The findings of the present study are consistent with other such studies involving community-dwelling elders, in which memory complaints were shown to be unassociated with age.9,27-29
According to Germano-Neto,2 the notion that older elderly present greater memory complaints than younger elderly can be called into question, particularly when performance is preserved. The results reported contrast with those of the studies by Blazer and colleagues30 as well as Jonker and colleagues,7 who found a positive association between age and memory complaints.
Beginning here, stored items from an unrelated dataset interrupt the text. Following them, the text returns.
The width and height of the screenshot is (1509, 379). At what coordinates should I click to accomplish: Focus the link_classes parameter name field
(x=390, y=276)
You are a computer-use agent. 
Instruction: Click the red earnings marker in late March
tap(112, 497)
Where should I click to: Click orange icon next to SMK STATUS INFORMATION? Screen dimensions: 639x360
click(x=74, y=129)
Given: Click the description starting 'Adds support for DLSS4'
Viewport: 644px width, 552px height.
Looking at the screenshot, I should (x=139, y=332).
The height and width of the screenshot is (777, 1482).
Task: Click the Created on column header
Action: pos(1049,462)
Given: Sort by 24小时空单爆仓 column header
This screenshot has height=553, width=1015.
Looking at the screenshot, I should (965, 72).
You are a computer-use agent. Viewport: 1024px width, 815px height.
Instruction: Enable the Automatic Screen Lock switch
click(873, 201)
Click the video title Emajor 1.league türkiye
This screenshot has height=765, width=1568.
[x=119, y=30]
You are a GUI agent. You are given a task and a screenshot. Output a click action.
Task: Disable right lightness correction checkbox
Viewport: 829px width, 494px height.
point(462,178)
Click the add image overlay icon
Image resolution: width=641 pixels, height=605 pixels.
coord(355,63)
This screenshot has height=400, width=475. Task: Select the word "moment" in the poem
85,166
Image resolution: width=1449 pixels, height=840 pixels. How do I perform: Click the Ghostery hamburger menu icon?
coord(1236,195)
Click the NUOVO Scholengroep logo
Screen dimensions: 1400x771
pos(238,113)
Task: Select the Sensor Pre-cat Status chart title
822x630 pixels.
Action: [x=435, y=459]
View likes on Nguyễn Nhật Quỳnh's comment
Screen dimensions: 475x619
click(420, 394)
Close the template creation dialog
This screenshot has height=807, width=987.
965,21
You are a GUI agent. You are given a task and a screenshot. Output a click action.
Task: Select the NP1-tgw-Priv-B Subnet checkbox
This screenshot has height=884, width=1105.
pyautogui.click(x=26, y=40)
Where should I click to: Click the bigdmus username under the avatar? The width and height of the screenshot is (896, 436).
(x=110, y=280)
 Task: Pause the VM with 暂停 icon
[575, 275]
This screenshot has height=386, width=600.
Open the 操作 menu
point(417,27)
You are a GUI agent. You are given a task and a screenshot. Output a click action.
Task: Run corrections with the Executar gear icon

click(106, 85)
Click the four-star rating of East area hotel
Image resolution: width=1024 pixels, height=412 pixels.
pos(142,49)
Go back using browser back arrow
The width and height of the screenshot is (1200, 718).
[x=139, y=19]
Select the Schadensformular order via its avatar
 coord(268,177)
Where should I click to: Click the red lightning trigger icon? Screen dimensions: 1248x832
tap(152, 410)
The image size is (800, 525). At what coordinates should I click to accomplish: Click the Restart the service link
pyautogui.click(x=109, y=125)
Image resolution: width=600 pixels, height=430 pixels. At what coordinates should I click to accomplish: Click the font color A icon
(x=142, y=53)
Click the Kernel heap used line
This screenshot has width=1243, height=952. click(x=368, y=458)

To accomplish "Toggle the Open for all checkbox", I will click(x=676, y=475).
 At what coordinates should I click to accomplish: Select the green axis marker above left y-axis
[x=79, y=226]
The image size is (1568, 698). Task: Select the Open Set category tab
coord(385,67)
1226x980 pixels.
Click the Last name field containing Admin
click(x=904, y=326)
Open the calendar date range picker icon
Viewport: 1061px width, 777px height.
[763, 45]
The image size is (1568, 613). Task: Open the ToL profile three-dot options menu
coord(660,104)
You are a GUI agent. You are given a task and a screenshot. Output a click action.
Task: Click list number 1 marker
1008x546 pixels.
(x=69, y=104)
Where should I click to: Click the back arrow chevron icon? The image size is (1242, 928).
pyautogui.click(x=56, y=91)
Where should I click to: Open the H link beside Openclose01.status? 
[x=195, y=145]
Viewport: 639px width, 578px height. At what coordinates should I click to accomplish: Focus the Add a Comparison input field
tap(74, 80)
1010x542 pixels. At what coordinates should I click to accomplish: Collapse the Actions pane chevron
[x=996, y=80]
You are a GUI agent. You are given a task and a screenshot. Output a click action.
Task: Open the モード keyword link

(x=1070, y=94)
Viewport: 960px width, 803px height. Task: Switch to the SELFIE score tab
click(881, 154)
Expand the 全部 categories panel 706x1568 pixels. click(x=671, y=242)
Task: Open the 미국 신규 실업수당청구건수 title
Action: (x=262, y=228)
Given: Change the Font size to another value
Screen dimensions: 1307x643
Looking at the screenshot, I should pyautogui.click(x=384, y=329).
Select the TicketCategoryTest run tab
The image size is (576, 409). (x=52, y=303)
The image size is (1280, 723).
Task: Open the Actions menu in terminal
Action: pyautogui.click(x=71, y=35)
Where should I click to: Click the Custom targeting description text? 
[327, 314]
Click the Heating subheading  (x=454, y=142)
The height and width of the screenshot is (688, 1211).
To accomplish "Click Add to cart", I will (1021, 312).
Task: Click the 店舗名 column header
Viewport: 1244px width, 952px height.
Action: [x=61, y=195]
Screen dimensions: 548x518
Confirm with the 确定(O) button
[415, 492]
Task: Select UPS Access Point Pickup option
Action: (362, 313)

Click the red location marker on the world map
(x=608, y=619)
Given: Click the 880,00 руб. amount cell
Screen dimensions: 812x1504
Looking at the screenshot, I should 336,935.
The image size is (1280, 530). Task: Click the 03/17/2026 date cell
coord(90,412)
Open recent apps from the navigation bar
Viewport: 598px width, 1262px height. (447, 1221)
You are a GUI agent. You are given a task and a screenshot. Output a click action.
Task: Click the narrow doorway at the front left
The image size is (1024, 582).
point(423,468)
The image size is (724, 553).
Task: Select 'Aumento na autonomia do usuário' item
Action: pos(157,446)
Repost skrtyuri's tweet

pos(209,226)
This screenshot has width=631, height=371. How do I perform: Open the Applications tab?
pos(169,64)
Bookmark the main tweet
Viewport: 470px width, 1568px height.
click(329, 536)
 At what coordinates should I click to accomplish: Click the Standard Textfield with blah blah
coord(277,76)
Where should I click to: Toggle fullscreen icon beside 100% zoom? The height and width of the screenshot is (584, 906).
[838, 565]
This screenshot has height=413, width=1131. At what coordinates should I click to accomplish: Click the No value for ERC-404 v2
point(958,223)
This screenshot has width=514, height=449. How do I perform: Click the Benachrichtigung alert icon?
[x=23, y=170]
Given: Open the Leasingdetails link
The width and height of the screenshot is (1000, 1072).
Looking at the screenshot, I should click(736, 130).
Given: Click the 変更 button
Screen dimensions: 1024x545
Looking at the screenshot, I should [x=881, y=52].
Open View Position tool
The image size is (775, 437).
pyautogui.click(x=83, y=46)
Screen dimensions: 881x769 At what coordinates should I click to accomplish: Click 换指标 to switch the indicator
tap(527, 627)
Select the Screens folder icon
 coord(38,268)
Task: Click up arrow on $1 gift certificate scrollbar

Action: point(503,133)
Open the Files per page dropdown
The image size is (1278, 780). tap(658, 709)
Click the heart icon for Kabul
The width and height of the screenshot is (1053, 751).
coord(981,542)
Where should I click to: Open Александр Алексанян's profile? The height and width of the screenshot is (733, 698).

Comparison of scores on complaint instruments (Forgetfulness frequency scales and MAC-Q) with the other variables revealed no significant correlations, with the exception of the correlation between the two scales assessing memory complaints, which revealed that subjects who reported a high frequency of forgetfulness also reported greater perceived memory impairment. Mattos and colleagues,16 in their study on a clinical population, also found a strong association between complaints reported to the interviewer and score on the MAC-Q.
The absence of an association in the present study between complaints and age or performance on cognitive tests may be explained by lifestyle, in that all participants had frequented SESC for many years. The older elderly were shown not to present worse cognitive performance, or to report greater memory complaints, thus constituting perhaps a particular sample. Participants in this study engaged in a range of physical, social, occupational and intellectual activities at the center such as yoga, swimming, handicrafts, drama workshops, intergenerational projects and discussion groups. This engagement may have contributed to the preservation of cognitive function in this group, described by several studies in healthy community elderly.31-33
Physical activity is considered a key factor in promoting health in general and has been identified as a strategy to prevent cognitive decline, and delay the onset of dementias.32 Other studies have also demonstrated the relationship between physical exercise and cognitive performance in the elderly.34-36 Wang and colleagues,28 in a community-based study, reported that intellectual, physical, social and leisure activities were positive factors toward maintaining good mental function among participants.
The data presented in the present study are consistent with the hypothesis that frequenting an organization such as SESC, which provides an opportunity to take part in a host of activities and engage socially, constitutes a protective factor against cognitive decline.
Final considerations
It is important to note that this study is not subject to the characteristic bias of clinical and outpatient populations. Nevertheless, the sample studied is selective in as far as it only includes active elderly members of SESC. This group comprises elderly who are not ailing or presenting with severe handicaps, thus forming a group of “super” old which may not be representative of the Brazilian elderly population as a whole. Nevertheless, the data from this sample appears to suggest that engagement in physical, intellectual and social activities are conducive to good cognitive performance.
Future studies should further investigate the theme of memory complaints by verifying correlation with other variables such as schooling, gender, marital status, income and lifestyle, and elucidating the relationship between reported complaints and cognitive performance in the elderly population.
Footnotes
Disclosure: The authors report no conflicts of interest.